Erik menyeringai. "Main catur."
Raven mengerjapkan kedua matanya, tidak paham. "Main catur?"
"Kau tidak akan mengerti, Raven." Erik menggerakkan menterinya. "Catur itu adalah permainan orang dewasa. Benar bukan, Charles?"
"Tentu saja, Erik." Charles menangkap menteri Erik dengan salah satu bentengnya, mengundang pekikan protes dari Erik yang dengan lihai ia acuhkan. "Catur itu selalu berkaitan dengan klaim dan teritori."
"Dan menangkap dan menandai bidak musuh kita sebagai bagian dari teritori kita," kata Erik, menangkap benteng Charles yang telah memakan menterinya dengan gajahnya yang tersisa dalam rangka balas dendam.

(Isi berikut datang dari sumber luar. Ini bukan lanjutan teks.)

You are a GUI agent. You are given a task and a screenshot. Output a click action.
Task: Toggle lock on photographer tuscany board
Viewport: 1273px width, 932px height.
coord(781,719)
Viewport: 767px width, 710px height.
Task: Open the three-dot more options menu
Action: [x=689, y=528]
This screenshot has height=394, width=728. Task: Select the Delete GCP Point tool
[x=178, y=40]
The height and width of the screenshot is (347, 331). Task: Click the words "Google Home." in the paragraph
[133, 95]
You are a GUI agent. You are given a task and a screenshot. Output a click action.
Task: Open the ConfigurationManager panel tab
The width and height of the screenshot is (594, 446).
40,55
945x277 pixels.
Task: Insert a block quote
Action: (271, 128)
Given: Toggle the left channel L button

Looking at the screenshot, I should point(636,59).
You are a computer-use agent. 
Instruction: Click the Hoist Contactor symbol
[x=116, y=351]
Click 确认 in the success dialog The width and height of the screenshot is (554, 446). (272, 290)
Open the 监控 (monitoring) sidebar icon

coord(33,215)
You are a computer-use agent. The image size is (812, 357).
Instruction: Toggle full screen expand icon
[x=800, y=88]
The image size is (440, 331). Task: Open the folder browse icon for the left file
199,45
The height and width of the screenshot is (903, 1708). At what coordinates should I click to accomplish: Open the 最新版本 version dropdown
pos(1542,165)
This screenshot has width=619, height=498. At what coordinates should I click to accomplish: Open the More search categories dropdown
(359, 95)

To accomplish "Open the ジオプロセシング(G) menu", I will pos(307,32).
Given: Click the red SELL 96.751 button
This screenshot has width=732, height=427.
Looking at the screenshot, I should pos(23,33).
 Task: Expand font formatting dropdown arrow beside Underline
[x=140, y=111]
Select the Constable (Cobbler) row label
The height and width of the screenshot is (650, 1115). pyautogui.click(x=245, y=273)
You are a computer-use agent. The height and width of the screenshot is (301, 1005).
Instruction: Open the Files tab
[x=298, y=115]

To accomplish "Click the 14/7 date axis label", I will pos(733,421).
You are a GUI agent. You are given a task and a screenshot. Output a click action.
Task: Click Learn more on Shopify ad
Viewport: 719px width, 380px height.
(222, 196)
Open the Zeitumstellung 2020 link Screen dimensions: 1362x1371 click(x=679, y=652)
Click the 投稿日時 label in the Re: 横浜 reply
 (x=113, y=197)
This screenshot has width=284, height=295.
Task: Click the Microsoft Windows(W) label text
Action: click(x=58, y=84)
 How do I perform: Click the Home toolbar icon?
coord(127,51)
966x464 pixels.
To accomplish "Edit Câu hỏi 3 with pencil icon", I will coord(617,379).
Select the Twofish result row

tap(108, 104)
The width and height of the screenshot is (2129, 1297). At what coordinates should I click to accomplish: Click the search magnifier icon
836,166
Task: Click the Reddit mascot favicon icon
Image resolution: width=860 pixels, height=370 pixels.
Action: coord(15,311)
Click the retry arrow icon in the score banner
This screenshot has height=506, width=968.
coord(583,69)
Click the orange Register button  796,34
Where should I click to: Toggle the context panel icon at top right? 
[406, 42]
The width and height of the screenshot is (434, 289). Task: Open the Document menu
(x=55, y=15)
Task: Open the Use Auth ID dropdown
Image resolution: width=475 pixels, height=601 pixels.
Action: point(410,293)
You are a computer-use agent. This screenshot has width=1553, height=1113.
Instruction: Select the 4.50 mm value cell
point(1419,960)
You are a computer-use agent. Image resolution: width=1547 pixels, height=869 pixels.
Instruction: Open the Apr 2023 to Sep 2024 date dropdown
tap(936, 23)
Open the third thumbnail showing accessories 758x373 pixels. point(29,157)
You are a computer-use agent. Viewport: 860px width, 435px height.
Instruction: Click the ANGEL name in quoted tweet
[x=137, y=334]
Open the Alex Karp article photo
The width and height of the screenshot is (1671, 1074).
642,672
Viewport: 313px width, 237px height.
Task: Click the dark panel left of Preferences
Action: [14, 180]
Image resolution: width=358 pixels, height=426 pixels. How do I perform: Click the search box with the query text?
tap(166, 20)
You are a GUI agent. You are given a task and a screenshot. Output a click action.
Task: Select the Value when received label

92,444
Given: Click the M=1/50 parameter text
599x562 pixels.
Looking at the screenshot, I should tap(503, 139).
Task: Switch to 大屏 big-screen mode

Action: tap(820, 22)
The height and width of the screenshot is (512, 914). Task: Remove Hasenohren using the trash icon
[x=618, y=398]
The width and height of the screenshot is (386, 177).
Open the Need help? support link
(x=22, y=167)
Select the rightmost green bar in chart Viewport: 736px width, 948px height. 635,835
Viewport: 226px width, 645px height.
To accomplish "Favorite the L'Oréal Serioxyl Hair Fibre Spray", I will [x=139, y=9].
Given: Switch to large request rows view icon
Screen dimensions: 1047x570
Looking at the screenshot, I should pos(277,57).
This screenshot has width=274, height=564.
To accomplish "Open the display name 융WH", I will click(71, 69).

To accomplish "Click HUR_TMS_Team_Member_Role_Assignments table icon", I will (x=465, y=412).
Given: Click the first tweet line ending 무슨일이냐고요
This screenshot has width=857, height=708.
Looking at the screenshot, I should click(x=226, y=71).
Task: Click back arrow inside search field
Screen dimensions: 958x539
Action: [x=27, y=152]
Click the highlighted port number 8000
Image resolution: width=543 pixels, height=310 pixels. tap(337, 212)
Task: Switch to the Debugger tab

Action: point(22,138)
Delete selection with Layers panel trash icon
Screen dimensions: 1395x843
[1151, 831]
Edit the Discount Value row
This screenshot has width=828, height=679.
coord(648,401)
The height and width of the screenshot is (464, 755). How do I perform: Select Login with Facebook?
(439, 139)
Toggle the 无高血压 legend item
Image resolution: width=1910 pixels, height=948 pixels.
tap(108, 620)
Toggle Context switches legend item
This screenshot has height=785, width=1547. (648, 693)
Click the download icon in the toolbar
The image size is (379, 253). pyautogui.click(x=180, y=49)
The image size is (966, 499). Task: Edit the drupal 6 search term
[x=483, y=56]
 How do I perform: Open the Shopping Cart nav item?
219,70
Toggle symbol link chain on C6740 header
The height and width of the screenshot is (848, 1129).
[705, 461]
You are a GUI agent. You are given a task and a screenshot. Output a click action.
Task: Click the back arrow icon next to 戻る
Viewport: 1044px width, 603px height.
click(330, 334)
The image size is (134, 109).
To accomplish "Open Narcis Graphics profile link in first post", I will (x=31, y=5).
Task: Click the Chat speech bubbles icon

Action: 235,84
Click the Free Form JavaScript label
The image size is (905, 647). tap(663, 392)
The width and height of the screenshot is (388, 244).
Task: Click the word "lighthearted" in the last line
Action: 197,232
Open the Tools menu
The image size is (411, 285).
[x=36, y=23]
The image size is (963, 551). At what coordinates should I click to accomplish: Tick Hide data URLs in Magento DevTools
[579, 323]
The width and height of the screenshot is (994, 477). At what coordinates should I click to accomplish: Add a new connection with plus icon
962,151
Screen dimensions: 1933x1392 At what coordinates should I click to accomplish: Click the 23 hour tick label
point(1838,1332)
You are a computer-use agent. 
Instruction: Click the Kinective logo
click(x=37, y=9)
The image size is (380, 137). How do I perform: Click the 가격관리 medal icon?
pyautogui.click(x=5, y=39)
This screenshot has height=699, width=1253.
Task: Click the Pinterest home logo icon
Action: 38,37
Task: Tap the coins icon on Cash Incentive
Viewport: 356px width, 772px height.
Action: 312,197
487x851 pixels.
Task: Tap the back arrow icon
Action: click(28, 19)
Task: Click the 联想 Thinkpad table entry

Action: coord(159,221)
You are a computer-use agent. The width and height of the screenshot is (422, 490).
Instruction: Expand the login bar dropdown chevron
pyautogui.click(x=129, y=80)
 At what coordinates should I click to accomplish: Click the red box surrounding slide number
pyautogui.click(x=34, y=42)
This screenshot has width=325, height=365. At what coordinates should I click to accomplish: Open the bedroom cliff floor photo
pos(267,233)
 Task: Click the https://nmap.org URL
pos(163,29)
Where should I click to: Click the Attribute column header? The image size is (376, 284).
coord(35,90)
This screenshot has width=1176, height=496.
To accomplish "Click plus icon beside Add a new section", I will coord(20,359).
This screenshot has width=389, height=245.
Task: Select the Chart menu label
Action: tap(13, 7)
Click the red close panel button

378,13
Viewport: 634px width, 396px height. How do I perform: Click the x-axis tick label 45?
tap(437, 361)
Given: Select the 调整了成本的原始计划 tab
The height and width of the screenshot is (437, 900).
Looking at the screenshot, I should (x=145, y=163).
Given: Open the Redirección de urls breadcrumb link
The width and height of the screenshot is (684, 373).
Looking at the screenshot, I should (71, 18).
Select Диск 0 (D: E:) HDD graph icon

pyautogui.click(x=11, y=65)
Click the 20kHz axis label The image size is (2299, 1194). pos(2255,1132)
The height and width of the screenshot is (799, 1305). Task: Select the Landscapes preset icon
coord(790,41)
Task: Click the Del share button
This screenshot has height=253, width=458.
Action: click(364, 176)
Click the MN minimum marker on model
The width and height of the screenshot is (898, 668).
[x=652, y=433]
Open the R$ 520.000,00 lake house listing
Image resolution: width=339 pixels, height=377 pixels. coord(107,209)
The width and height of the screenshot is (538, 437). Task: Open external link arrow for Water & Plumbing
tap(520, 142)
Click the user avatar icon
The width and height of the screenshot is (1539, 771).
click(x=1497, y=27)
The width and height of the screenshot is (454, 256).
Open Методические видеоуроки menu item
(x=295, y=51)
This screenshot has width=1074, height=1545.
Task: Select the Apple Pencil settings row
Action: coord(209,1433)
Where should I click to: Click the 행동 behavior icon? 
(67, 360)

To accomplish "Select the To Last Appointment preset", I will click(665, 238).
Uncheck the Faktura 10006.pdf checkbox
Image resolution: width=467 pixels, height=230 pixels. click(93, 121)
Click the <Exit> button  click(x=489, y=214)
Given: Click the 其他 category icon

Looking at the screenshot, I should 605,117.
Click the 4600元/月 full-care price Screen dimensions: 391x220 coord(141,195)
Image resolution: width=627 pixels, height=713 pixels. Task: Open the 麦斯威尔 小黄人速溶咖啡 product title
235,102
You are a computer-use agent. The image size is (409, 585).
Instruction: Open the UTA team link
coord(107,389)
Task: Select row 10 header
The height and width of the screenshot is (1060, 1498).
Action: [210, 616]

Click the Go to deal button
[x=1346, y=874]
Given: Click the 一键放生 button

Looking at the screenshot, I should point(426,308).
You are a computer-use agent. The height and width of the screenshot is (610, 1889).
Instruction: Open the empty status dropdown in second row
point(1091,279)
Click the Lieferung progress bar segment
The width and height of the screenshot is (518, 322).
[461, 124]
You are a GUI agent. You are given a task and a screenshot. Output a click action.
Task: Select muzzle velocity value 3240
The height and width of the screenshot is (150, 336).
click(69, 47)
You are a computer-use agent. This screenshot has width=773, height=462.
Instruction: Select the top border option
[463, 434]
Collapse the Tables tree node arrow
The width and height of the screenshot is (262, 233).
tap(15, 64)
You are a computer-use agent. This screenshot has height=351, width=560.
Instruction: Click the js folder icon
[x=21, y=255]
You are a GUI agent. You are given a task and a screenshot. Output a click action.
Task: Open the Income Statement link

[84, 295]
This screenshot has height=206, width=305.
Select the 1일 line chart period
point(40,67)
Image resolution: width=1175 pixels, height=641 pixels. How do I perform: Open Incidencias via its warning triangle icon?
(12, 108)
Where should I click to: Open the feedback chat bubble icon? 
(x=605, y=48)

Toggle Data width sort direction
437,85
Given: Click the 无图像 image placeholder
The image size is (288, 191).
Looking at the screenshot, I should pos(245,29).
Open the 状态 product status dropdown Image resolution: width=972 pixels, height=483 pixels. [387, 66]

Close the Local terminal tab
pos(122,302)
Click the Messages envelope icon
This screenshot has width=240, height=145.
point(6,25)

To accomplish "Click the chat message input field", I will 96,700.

"Skak," ujar Charles, tidak melewatkan kesempatan dan menghantam gajah dengan bentengnya, menempatkan raja Erik dalam posisi yang tidak menyenangkan. "Dan juga sebagai adu strategi untuk menentukan siapa yang di atas."
"Kalian... benar-benar bicara tentang catur, kan?" tanya Raven sementara Erik menggerakkan rajanya satu kotak ke belakang.
"Memangnya apa lagi yang sedang kita bicarakan?" tanya Charles. Jemarinya menggerakkan menterinya ke pojok papan, sebaris dengan posisi raja Erik saat itu.
"Skakmat."
Erik menghempaskan tubuhnya ke kursi. "Lima kali, Charles. Kau pasti membaca pikiranku selama ini."
Charles tertawa. "Tentu saja tidak, temanku. Kau hanya kurang latihan."
"Oh," kata Raven dengan seringai yang tidak dapat berarti baik, "Apakah ini berarti Charles selalu di atas?"
Erik membenamkan wajahnya di telapak tangan dan membiarkan dirinya terbenam dalam kegelapan. Di seberang papan catur, Charles tertawa terpingkal-pingkal. Raven mengeluarkan pekikan kecil ketika beban yang ia angkat menjadi sangat berat. Dasar Magneto.
Pesan moral yang bisa saya tangkap dari film layar lebar X-men sejauh ini adalah bahwa kita dapat mengubah alur cerita komik seenaknya asalkan pola alami tetap ada, yaitu bahwa Magneto tetap membuat Brotherhood of evil mutant dan berseteru dengan Charles Xavier yang memimpin X-men, usia dan timeline adalah sesuatu yang non esensial. Siapapun itu yang bikin plot cerita buat X-men First Class, saia mengucapkan terima kasih yang sebesar-besarnya.